NHS Tayside should brace itself for an exodus of foreign workers as a result of Brexit, health bosses have said in a new report.
The heads of Tayside’s staff governance committee told the health board that there is a “high risk” of staff quitting before and after the UK leaves the European Union.
A report presented to the board said: “There is a high risk that we will lose staff in the run-up to and after Brexit.
“People may choose to leave because they are unsure of their future position in the country.”
The health board has created a resilience group that will examine the “key concern” of recruiting workers after the UK leaves the EU in March.
The report concluded: “The consensus was that NHS Tayside should do all it can to reduce concerns and let those staff know that there will be support provided to achieve settlement.
“Consideration needs to be given to reducing anxiety in the ethnic members of staff, providing a supportive process to help and maintain stability in the workforce.”

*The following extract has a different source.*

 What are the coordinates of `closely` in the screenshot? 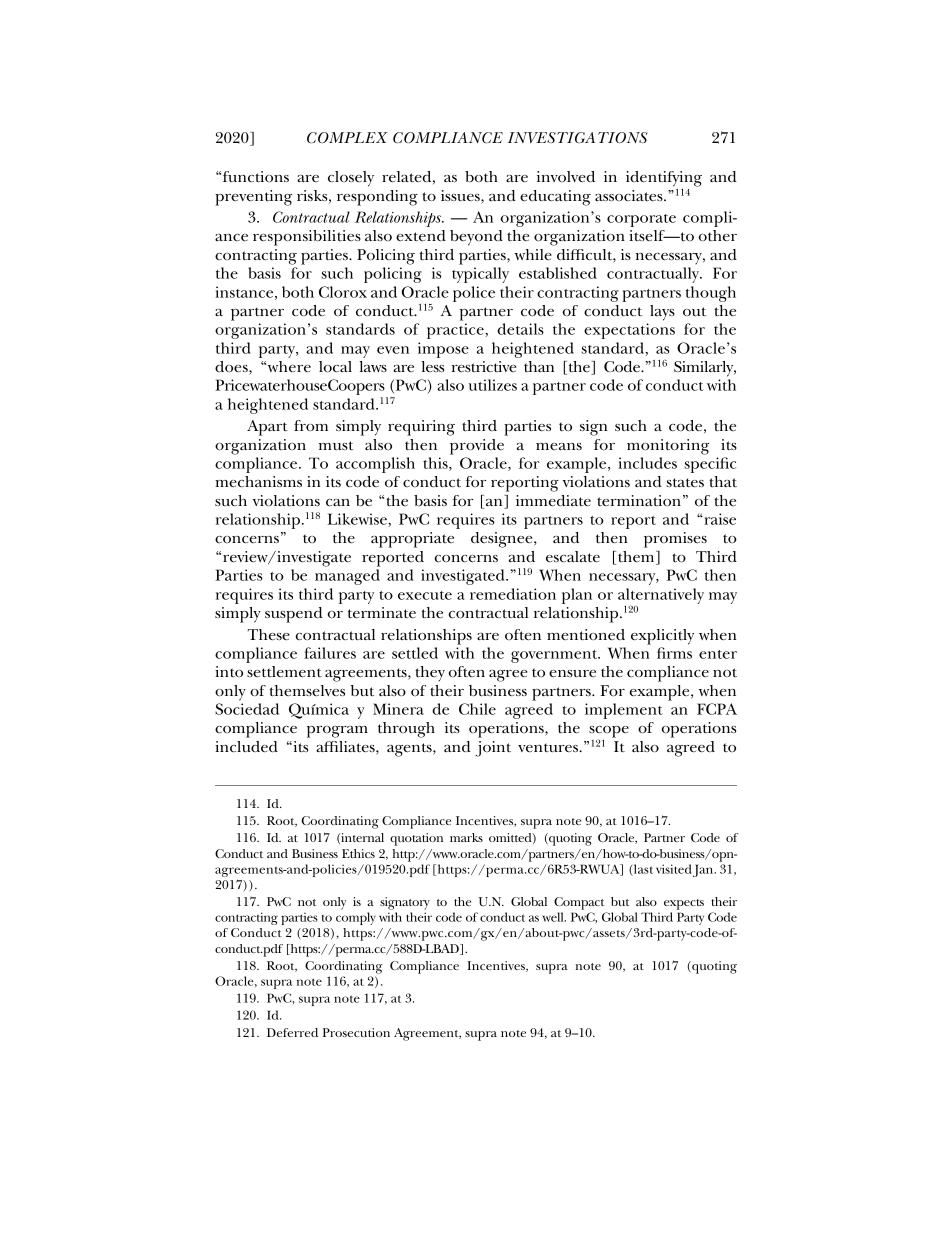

NHS Scotland does not publish data on the nationalities of staff.
However, an average of 5.6% of staff working across the NHS in England are from EU countries.
According to the most recent figures, more than 11,000 people are employed by NHS Tayside.
Any deal negotiated by the UK Government with the EU will be “crucial” to healthcare, according to Norman Provan, associate director of employment relations at the Royal College of Nursing Scotland.
He said: “Scotland, like the rest of the UK, depends on the contribution of EU nationals working in health and social care.
“Scotland must be able to continue to attract and retain the highly skilled nursing workforce needed to provide safe, high quality care to people across Scotland.
“The settlement that the UK Government negotiates is crucial for the health and care sector.
“If the flow of nursing staff stops, this could cause a major problem for staffing in the NHS and other health and social care organisations.
“The impact of Brexit on the nursing workforce must be carefully considered to protect an already overstretched health service.”
A spokesman for the Department for Exiting the European Union declined to comment.